What you will do: For the material below, reproduce exactly each line from the one that has "Where should I" through the one that has "Task: Open the help and support menu", and no others; pictures stay out.

Material shown:

◆ ◆ ◆

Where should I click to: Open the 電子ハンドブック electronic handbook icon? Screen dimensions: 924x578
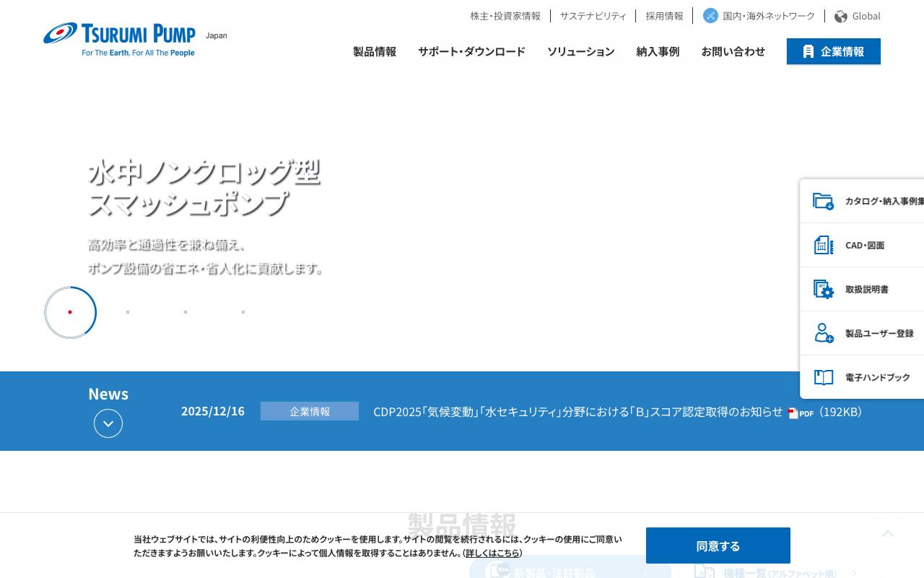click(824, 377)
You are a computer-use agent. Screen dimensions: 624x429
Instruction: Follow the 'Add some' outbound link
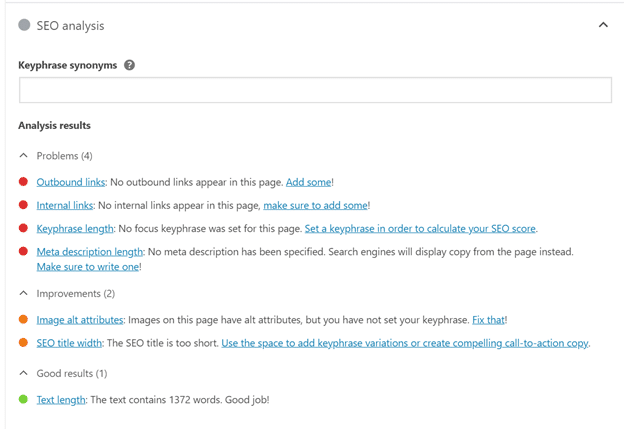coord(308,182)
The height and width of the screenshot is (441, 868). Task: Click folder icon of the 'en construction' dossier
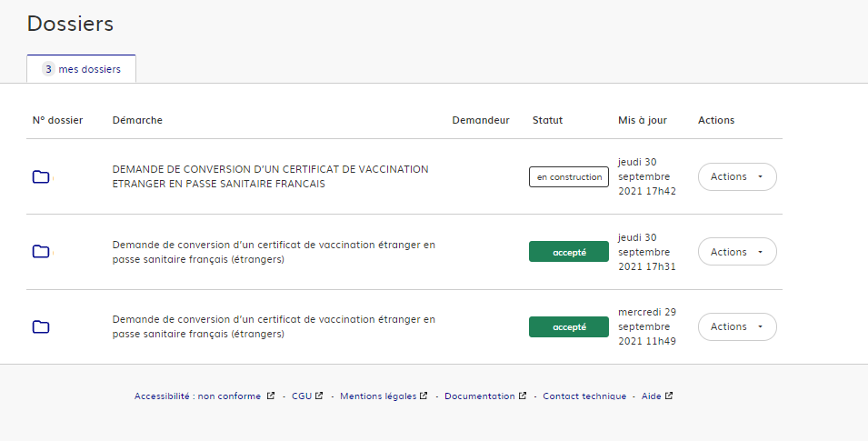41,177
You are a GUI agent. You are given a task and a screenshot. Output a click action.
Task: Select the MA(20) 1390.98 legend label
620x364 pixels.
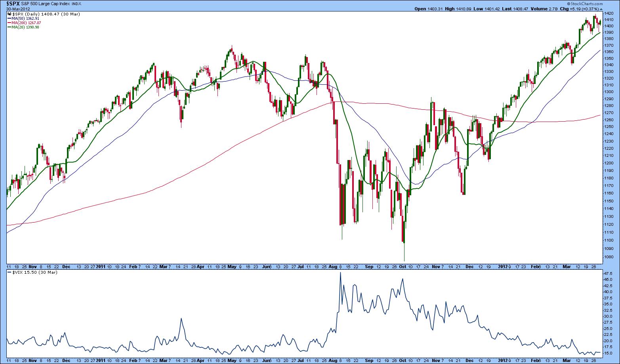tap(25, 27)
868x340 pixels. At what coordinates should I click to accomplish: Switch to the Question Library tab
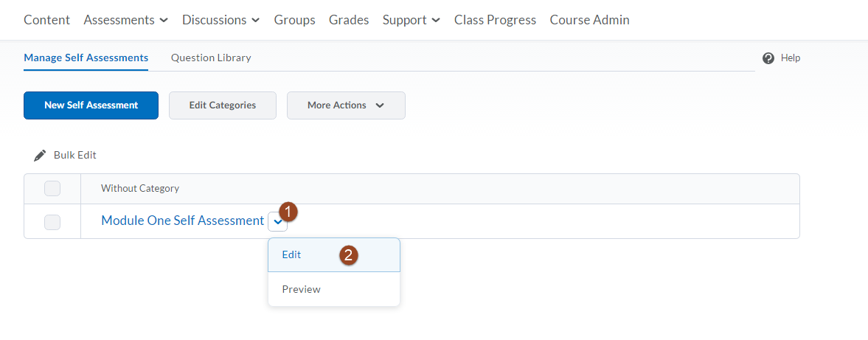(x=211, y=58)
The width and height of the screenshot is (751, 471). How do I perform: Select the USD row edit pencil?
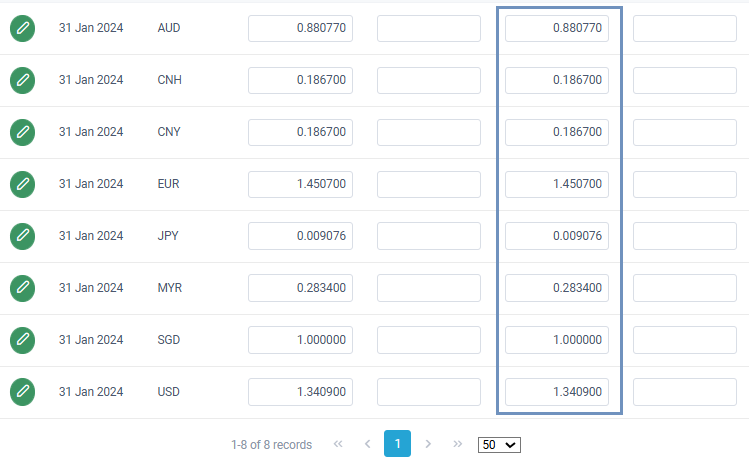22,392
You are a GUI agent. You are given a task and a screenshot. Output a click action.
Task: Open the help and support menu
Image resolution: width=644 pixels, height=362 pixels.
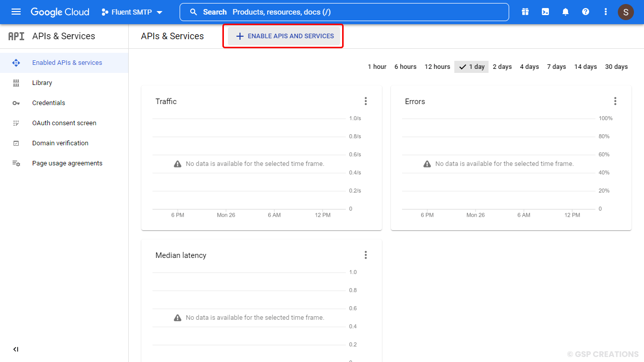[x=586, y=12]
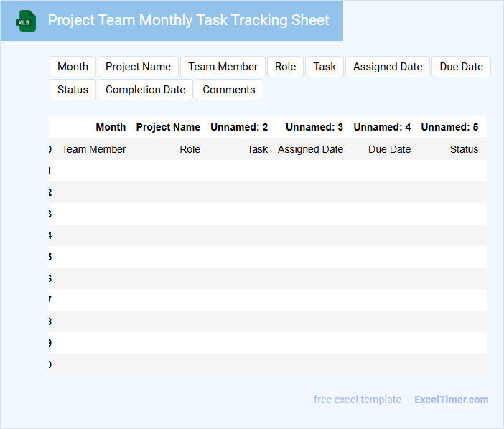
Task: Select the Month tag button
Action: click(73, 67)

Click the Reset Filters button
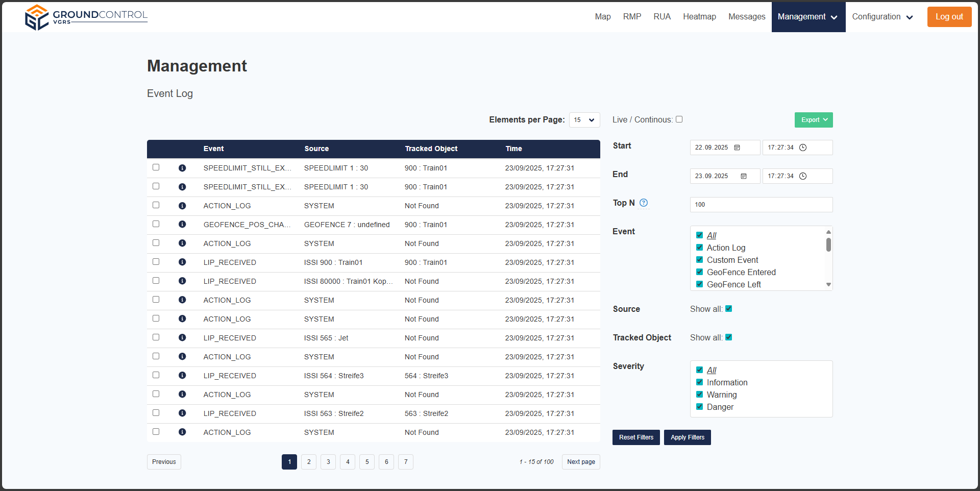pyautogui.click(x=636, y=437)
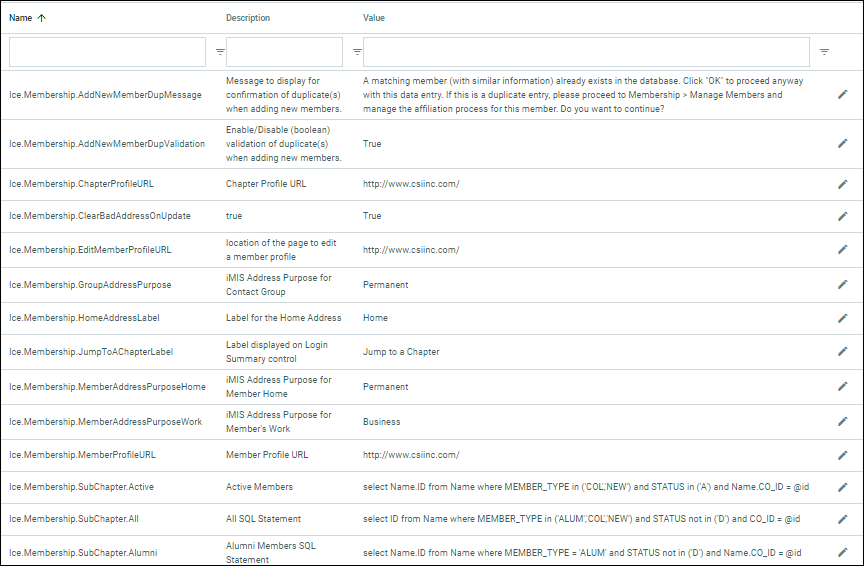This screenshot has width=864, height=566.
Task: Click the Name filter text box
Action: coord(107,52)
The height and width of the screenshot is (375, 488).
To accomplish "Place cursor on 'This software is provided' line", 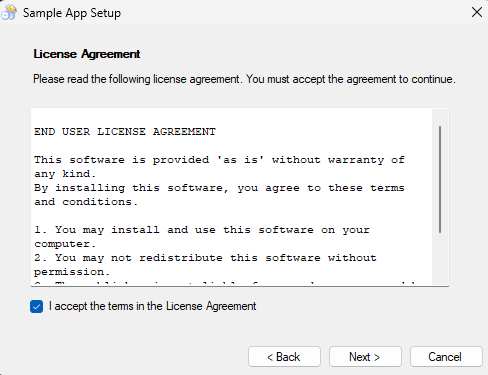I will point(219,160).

◆ ◆ ◆

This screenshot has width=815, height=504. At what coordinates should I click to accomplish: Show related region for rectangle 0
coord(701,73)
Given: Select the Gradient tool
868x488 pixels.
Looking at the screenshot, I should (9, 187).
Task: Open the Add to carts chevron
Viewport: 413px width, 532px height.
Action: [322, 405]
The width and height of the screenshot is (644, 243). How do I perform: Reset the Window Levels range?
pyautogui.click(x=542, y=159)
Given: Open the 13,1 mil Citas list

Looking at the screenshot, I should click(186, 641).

◆ ◆ ◆

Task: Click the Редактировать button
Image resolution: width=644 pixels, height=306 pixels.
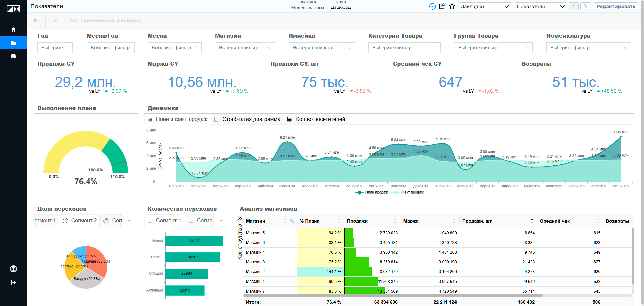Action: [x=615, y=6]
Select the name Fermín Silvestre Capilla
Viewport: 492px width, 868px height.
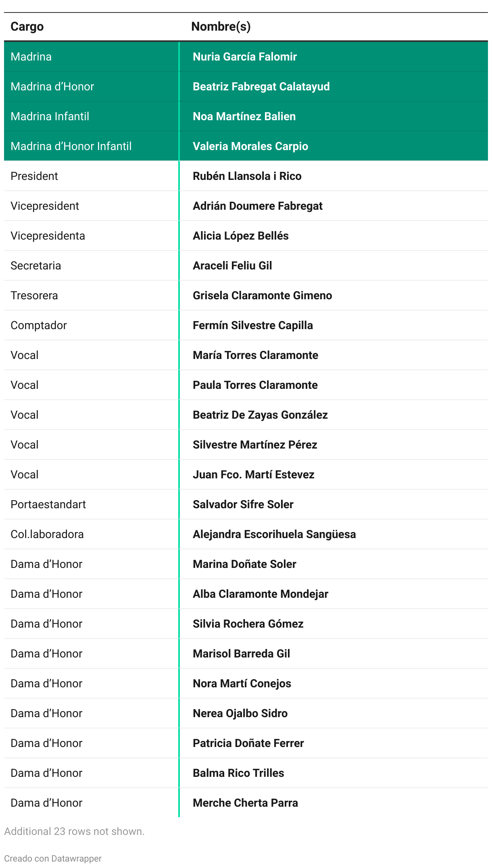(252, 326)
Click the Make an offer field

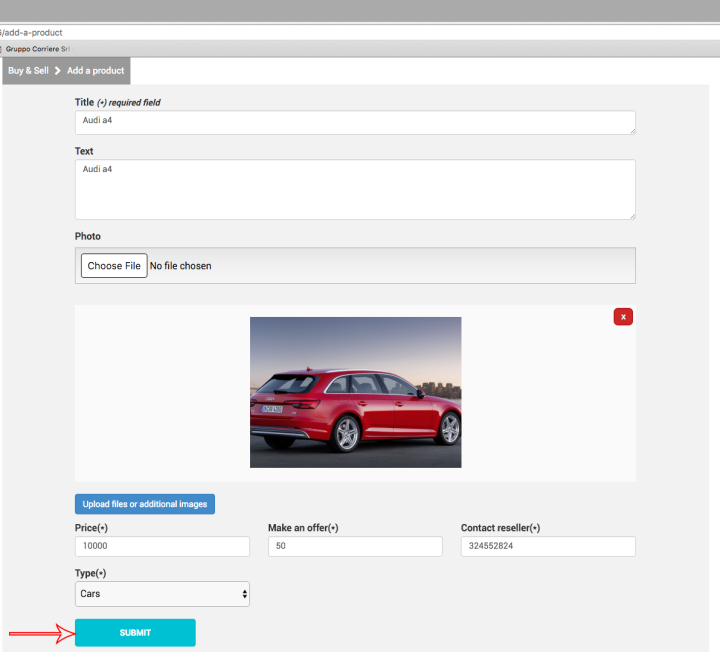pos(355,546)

◆ ◆ ◆

Result:
Where should I click to: Open the 電子ハンドブック electronic handbook icon? Screen dimensions: 924x578
click(824, 377)
You are a computer-use agent. Screen dimensions: 624x429
Instruction: Follow the 'Add some' outbound link
coord(308,182)
The height and width of the screenshot is (441, 868). Task: Click folder icon of the 'en construction' dossier
41,177
You are a GUI agent. You are given a task and a screenshot. Output a click action.
Task: Select the MA(20) 1390.98 legend label
620x364 pixels.
tap(25, 27)
868x340 pixels. At what coordinates should I click to accomplish: Switch to the Question Library tab
(x=211, y=58)
The width and height of the screenshot is (751, 471). How do I perform: Select the USD row edit pencil?
22,392
You are a GUI agent. You are given a task and a screenshot. Output a click action.
Task: Open the help and support menu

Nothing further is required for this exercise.